Ben Corrado, Andy Meng, Justin Rigling and a fourth friend, Brandon Schamer (who didn't accompany them from Ohio), won the greatest distance achieved for an 802.11b network. The teens, two of them 18 years old and the other 19 years old, achieved 55.1 miles using homebrewed antennas on both ends along with amplification, exceeding last year's winner by 20 miles. Then, when they established that record, they turned off their amplifiers and broke the record for an unamplified connection at the same distance. At the announcement on Sunday, the crowd rose to its feet.

The Guinness world record for Wi-Fi connection stands at 310 kilometers (about 192 miles), achieved in 2002 by Wi-Fi equipment maker Alvarion and the Swedish Space Corporation. But the companies achieved the distance by launching the equipment in a Swedish weather balloon, which many feel is not the same as a ground measurement, since there are fewer obstacles to block a WiFi signal in the stratosphere. The Swedish group also used amplification to achieve its record, but the DefCon team maintained its 55.1-mile connection even without amplification. Guinness World Records could not be reached for comment in time for publication to determine whether the DefCon team's efforts count as a distinct record.

Corrado told the crowd that they initially had no plans to attend DefCon but decided to enter the contest 19 days earlier after a "business plan" they devised fell through.

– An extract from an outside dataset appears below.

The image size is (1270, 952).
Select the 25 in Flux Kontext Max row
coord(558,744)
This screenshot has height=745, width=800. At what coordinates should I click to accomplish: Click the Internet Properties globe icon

"We were going to war-drive around Cincinnati and find unencrypted wireless access points," Corrado said. "We knocked on people's doors and asked if (they) wanted us to encrypt them, and they just got all freaked out. So we were searching for other things to do with the equipment we had just purchased."

After Meng stumbled across the DefCon Wi-Fi shootout website, Corrado called Rigling and said, "Hey, dude, we're going to Las Vegas in like 19 days!"

They already had a few 9-and-a-half-foot satellite dishes that they had collected around Cincinnati over the last few years.

"We were planning on putting them up on towers behind our houses and sharing our broadband Internet connections (with people)," Corrado said, to a chorus of hoots and hollers from the crowd. But due to "parental restriction" they scrapped that plan.

"We still had the dishes laying in our backyards and we thought, what the hell. Why not?" Corrado said.

After collecting more equipment, they ran a test run, placing the stations two-and-a-half miles apart, and got a connection that was much better than any link they had ever established with laptops sitting side-by-side in their bedrooms.

When Meng's dad, a radio frequency engineer, looked at the test-run data he said, "Oh my God. They might have a chance at this. They might actually have to go to Las Vegas."

Not without Justin's father, however. Greg Rigling drove them across the country in a van, with the 10-foot satellite dish strapped to a trailer. Then he spent two days driving around Nevada's mountains helping them get a signal.

They might have achieved an even greater distance, Justin Rigling said, "but there was no road left."

For their efforts, the teens received a stack of O'Reilly books, Best Buy certificates and über-hacker badges, allowing the teens and Justin's father lifetime admission to DefCon for free.

After the awards ceremony, the three were seen in a corner of the conference room trying to sell their equipment to lighten the return trip home.